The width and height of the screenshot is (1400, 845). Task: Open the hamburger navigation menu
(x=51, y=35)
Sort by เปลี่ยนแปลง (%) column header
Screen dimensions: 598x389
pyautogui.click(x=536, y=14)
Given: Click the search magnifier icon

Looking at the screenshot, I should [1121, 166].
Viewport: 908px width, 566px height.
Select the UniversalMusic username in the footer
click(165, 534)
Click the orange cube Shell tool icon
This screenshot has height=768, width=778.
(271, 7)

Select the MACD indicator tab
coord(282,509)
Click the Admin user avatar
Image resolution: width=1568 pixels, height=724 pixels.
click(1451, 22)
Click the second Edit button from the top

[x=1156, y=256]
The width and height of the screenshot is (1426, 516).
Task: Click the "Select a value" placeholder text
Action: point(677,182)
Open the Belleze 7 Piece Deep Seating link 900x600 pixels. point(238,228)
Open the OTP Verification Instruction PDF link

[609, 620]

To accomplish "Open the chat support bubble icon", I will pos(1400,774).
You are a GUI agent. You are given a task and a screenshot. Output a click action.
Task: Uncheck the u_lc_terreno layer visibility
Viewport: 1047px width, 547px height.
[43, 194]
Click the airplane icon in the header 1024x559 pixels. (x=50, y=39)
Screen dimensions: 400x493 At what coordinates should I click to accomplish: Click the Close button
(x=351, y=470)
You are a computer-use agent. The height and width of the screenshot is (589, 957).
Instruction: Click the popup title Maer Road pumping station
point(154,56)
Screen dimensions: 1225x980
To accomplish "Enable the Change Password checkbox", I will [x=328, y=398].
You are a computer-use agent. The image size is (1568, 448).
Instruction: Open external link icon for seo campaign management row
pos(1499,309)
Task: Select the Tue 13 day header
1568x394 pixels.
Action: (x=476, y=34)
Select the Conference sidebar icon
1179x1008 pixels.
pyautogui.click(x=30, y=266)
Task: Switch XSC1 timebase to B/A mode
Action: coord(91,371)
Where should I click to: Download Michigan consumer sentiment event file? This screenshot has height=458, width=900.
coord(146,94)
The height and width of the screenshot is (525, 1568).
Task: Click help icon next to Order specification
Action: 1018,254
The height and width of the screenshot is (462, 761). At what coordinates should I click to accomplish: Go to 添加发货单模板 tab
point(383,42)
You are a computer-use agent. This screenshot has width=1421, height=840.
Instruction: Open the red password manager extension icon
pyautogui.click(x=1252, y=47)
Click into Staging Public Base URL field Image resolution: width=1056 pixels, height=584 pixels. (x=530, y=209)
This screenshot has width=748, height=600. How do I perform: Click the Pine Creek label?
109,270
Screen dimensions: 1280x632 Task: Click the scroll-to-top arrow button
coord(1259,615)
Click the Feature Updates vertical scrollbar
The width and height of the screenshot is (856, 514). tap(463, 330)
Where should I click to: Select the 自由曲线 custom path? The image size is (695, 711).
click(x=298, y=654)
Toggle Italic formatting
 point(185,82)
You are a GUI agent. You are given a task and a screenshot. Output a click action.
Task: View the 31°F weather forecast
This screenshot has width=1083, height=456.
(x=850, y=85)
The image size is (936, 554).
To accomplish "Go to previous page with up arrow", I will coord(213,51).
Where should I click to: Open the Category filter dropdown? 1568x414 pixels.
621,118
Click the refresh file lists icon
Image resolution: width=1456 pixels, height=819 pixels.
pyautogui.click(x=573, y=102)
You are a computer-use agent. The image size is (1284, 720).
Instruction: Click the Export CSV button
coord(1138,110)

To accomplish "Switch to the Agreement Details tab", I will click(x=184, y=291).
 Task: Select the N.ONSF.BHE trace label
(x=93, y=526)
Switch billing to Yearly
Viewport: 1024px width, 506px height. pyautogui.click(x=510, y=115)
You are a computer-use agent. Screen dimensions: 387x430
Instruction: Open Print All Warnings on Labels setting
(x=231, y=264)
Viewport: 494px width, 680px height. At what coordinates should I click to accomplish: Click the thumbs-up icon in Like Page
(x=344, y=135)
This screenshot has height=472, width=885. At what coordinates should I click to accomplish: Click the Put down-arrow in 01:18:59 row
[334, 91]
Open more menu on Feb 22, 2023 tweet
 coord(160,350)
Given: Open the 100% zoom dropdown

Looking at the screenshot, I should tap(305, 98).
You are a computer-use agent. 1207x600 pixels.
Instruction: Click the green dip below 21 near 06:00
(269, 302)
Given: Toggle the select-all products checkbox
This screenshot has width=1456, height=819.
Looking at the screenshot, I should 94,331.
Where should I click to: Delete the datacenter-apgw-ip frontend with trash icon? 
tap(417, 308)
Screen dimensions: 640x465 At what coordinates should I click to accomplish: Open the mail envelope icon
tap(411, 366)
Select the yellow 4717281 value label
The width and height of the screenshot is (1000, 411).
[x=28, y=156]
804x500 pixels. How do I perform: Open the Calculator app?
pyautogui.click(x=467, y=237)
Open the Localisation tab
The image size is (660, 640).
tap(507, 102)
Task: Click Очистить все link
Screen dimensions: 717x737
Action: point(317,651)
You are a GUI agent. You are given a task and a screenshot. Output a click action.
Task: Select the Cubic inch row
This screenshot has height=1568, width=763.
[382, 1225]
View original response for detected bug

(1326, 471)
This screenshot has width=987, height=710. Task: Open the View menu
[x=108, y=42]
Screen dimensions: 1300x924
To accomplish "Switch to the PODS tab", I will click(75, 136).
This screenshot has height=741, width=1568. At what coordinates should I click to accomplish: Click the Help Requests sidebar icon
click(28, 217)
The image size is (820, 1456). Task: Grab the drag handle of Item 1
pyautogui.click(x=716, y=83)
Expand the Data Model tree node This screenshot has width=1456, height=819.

# Problem requirements
Reproduce every one of the rows above, word for word and in the same order, with no changes.

# Expected answer
The width and height of the screenshot is (1400, 845). Task: Open the hamburger navigation menu
(x=51, y=35)
Sort by เปลี่ยนแปลง (%) column header
Screen dimensions: 598x389
pyautogui.click(x=536, y=14)
Given: Click the search magnifier icon

Looking at the screenshot, I should [1121, 166].
Viewport: 908px width, 566px height.
Select the UniversalMusic username in the footer
click(165, 534)
Click the orange cube Shell tool icon
This screenshot has height=768, width=778.
(271, 7)

Select the MACD indicator tab
coord(282,509)
Click the Admin user avatar
Image resolution: width=1568 pixels, height=724 pixels.
click(1451, 22)
Click the second Edit button from the top

[x=1156, y=256]
The width and height of the screenshot is (1426, 516).
Task: Click the "Select a value" placeholder text
Action: point(677,182)
Open the Belleze 7 Piece Deep Seating link 900x600 pixels. point(238,228)
Open the OTP Verification Instruction PDF link

[609, 620]

To accomplish "Open the chat support bubble icon", I will pos(1400,774).
You are a GUI agent. You are given a task and a screenshot. Output a click action.
Task: Uncheck the u_lc_terreno layer visibility
Viewport: 1047px width, 547px height.
[43, 194]
Click the airplane icon in the header 1024x559 pixels. (x=50, y=39)
Screen dimensions: 400x493 At what coordinates should I click to accomplish: Click the Close button
(x=351, y=470)
You are a computer-use agent. The height and width of the screenshot is (589, 957).
Instruction: Click the popup title Maer Road pumping station
point(154,56)
Screen dimensions: 1225x980
To accomplish "Enable the Change Password checkbox", I will [x=328, y=398].
You are a computer-use agent. The image size is (1568, 448).
Instruction: Open external link icon for seo campaign management row
pos(1499,309)
Task: Select the Tue 13 day header
1568x394 pixels.
Action: (x=476, y=34)
Select the Conference sidebar icon
1179x1008 pixels.
pyautogui.click(x=30, y=266)
Task: Switch XSC1 timebase to B/A mode
Action: coord(91,371)
Where should I click to: Download Michigan consumer sentiment event file? This screenshot has height=458, width=900.
coord(146,94)
The height and width of the screenshot is (525, 1568).
Task: Click help icon next to Order specification
Action: 1018,254
The height and width of the screenshot is (462, 761). At what coordinates should I click to accomplish: Go to 添加发货单模板 tab
point(383,42)
You are a computer-use agent. This screenshot has width=1421, height=840.
Instruction: Open the red password manager extension icon
pyautogui.click(x=1252, y=47)
Click into Staging Public Base URL field Image resolution: width=1056 pixels, height=584 pixels. (x=530, y=209)
This screenshot has width=748, height=600. How do I perform: Click the Pine Creek label?
109,270
Screen dimensions: 1280x632 Task: Click the scroll-to-top arrow button
coord(1259,615)
Click the Feature Updates vertical scrollbar
The width and height of the screenshot is (856, 514). tap(463, 330)
Where should I click to: Select the 自由曲线 custom path? The image size is (695, 711).
click(x=298, y=654)
Toggle Italic formatting
 point(185,82)
You are a GUI agent. You are given a task and a screenshot. Output a click action.
Task: View the 31°F weather forecast
This screenshot has width=1083, height=456.
(x=850, y=85)
The image size is (936, 554).
To accomplish "Go to previous page with up arrow", I will coord(213,51).
Where should I click to: Open the Category filter dropdown? 1568x414 pixels.
621,118
Click the refresh file lists icon
Image resolution: width=1456 pixels, height=819 pixels.
pyautogui.click(x=573, y=102)
You are a computer-use agent. The image size is (1284, 720).
Instruction: Click the Export CSV button
coord(1138,110)

To accomplish "Switch to the Agreement Details tab", I will click(x=184, y=291).
 Task: Select the N.ONSF.BHE trace label
(x=93, y=526)
Switch billing to Yearly
Viewport: 1024px width, 506px height. pyautogui.click(x=510, y=115)
You are a computer-use agent. Screen dimensions: 387x430
Instruction: Open Print All Warnings on Labels setting
(x=231, y=264)
Viewport: 494px width, 680px height. At what coordinates should I click to accomplish: Click the thumbs-up icon in Like Page
(x=344, y=135)
This screenshot has height=472, width=885. At what coordinates should I click to accomplish: Click the Put down-arrow in 01:18:59 row
[334, 91]
Open more menu on Feb 22, 2023 tweet
 coord(160,350)
Given: Open the 100% zoom dropdown

Looking at the screenshot, I should tap(305, 98).
You are a computer-use agent. 1207x600 pixels.
Instruction: Click the green dip below 21 near 06:00
(269, 302)
Given: Toggle the select-all products checkbox
This screenshot has width=1456, height=819.
Looking at the screenshot, I should 94,331.
Where should I click to: Delete the datacenter-apgw-ip frontend with trash icon? 
tap(417, 308)
Screen dimensions: 640x465 At what coordinates should I click to accomplish: Open the mail envelope icon
tap(411, 366)
Select the yellow 4717281 value label
The width and height of the screenshot is (1000, 411).
[x=28, y=156]
804x500 pixels. How do I perform: Open the Calculator app?
pyautogui.click(x=467, y=237)
Open the Localisation tab
The image size is (660, 640).
tap(507, 102)
Task: Click Очистить все link
Screen dimensions: 717x737
Action: point(317,651)
You are a GUI agent. You are given a task and a screenshot. Output a click action.
Task: Select the Cubic inch row
This screenshot has height=1568, width=763.
[382, 1225]
View original response for detected bug

(1326, 471)
This screenshot has width=987, height=710. Task: Open the View menu
[x=108, y=42]
Screen dimensions: 1300x924
To accomplish "Switch to the PODS tab", I will click(75, 136).
This screenshot has height=741, width=1568. At what coordinates should I click to accomplish: Click the Help Requests sidebar icon
click(28, 217)
The image size is (820, 1456). Task: Grab the drag handle of Item 1
pyautogui.click(x=716, y=83)
Expand the Data Model tree node This screenshot has width=1456, height=819.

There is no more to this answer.